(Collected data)
━━━
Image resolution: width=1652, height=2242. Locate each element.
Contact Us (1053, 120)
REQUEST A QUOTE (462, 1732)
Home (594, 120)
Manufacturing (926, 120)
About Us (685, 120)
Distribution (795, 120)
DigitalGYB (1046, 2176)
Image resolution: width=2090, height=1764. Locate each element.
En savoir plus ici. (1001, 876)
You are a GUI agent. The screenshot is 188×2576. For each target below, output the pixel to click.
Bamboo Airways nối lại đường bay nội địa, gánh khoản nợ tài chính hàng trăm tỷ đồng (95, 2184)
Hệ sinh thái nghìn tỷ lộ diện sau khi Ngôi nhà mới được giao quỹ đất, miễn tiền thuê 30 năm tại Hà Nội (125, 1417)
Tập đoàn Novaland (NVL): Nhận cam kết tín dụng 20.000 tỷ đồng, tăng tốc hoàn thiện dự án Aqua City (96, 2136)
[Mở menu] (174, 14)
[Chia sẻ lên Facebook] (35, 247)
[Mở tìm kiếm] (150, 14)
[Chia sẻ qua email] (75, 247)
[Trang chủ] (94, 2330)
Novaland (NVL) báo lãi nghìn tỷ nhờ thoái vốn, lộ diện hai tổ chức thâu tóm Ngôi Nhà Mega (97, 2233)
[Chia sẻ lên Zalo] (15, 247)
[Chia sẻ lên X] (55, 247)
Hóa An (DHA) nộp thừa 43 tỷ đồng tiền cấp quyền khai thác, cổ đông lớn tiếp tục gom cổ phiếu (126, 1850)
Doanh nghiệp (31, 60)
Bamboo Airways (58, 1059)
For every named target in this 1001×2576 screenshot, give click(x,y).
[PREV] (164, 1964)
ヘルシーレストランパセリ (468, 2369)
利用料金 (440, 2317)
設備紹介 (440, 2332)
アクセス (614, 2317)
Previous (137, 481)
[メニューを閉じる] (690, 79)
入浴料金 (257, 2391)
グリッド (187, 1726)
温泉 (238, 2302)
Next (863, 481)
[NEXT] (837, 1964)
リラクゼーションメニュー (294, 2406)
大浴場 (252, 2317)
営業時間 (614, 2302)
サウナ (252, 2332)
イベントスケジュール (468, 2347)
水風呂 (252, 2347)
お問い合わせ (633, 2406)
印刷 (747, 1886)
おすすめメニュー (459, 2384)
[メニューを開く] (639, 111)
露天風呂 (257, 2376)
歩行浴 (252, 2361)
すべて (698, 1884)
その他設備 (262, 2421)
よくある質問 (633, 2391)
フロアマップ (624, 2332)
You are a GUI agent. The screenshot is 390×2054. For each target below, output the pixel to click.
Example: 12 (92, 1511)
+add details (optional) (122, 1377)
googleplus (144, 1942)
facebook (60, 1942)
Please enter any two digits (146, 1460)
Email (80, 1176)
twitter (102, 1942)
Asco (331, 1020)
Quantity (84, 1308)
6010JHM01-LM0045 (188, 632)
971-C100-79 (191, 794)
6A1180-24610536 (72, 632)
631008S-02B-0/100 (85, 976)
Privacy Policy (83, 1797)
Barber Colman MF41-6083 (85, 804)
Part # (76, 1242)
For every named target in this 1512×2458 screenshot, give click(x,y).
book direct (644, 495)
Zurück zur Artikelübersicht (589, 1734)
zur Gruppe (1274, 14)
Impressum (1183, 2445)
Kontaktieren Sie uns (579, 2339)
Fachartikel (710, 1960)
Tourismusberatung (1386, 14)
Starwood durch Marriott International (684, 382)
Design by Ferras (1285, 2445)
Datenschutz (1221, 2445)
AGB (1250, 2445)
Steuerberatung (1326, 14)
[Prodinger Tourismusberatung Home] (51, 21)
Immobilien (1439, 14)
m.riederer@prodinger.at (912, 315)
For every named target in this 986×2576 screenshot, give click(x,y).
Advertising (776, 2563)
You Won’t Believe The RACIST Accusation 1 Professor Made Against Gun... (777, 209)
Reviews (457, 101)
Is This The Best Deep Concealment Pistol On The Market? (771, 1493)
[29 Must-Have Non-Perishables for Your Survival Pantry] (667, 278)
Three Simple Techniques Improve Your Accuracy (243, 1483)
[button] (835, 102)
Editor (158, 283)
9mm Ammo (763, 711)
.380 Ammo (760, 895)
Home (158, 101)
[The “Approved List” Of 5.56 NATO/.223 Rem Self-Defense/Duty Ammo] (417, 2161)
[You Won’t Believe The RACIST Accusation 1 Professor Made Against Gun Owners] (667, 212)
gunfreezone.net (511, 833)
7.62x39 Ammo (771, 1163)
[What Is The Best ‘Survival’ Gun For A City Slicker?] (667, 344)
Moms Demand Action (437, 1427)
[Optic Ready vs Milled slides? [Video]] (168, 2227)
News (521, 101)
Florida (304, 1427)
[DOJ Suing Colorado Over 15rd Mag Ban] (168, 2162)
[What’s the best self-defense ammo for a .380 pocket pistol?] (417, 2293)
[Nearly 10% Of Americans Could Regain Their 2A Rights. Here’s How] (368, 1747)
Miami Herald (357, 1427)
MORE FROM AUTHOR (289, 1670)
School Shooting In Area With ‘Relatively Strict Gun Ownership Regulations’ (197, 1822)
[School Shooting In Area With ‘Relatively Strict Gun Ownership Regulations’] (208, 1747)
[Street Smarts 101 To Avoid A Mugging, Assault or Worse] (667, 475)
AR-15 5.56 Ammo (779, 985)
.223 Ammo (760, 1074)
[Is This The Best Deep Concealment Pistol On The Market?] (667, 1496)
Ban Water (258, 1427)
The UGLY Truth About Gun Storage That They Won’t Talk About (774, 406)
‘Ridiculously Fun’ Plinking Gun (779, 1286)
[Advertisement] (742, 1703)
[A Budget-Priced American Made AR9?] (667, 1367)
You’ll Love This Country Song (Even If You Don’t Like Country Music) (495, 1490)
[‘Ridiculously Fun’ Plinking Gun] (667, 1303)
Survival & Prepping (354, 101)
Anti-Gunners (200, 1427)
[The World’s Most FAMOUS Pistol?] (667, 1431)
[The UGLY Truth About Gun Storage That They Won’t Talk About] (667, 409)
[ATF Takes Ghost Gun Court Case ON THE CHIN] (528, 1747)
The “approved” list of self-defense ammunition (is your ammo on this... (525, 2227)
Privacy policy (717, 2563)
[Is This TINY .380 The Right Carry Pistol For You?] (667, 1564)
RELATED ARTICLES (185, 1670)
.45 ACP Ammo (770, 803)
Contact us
━━━
* [Exercise description]:
Only the lines from the one containing "[DOJ Suing Colorado" through the last line of the records above are to be reproduced, exactly and with both ends included.

* [Exercise response]:
[DOJ Suing Colorado Over 15rd Mag Ban] (168, 2162)
[What’s the best self-defense ammo for a .380 pocket pistol?] (417, 2293)
[Nearly 10% Of Americans Could Regain Their 2A Rights. Here’s How] (368, 1747)
Miami Herald (357, 1427)
MORE FROM AUTHOR (289, 1670)
School Shooting In Area With ‘Relatively Strict Gun Ownership Regulations’ (197, 1822)
[School Shooting In Area With ‘Relatively Strict Gun Ownership Regulations’] (208, 1747)
[Street Smarts 101 To Avoid A Mugging, Assault or Worse] (667, 475)
AR-15 5.56 Ammo (779, 985)
.223 Ammo (760, 1074)
[Is This The Best Deep Concealment Pistol On The Market?] (667, 1496)
Ban Water (258, 1427)
The UGLY Truth About Gun Storage That They Won’t Talk About (774, 406)
‘Ridiculously Fun’ Plinking Gun (779, 1286)
[Advertisement] (742, 1703)
[A Budget-Priced American Made AR9?] (667, 1367)
You’ll Love This Country Song (Even If You Don’t Like Country Music) (495, 1490)
[‘Ridiculously Fun’ Plinking Gun] (667, 1303)
Survival & Prepping (354, 101)
Anti-Gunners (200, 1427)
[The World’s Most FAMOUS Pistol?] (667, 1431)
[The UGLY Truth About Gun Storage That They Won’t Talk About] (667, 409)
[ATF Takes Ghost Gun Court Case ON THE CHIN] (528, 1747)
The “approved” list of self-defense ammunition (is your ammo on this... (525, 2227)
Privacy policy (717, 2563)
[Is This TINY .380 The Right Carry Pistol For You?] (667, 1564)
RELATED ARTICLES (185, 1670)
.45 ACP Ammo (770, 803)
Contact us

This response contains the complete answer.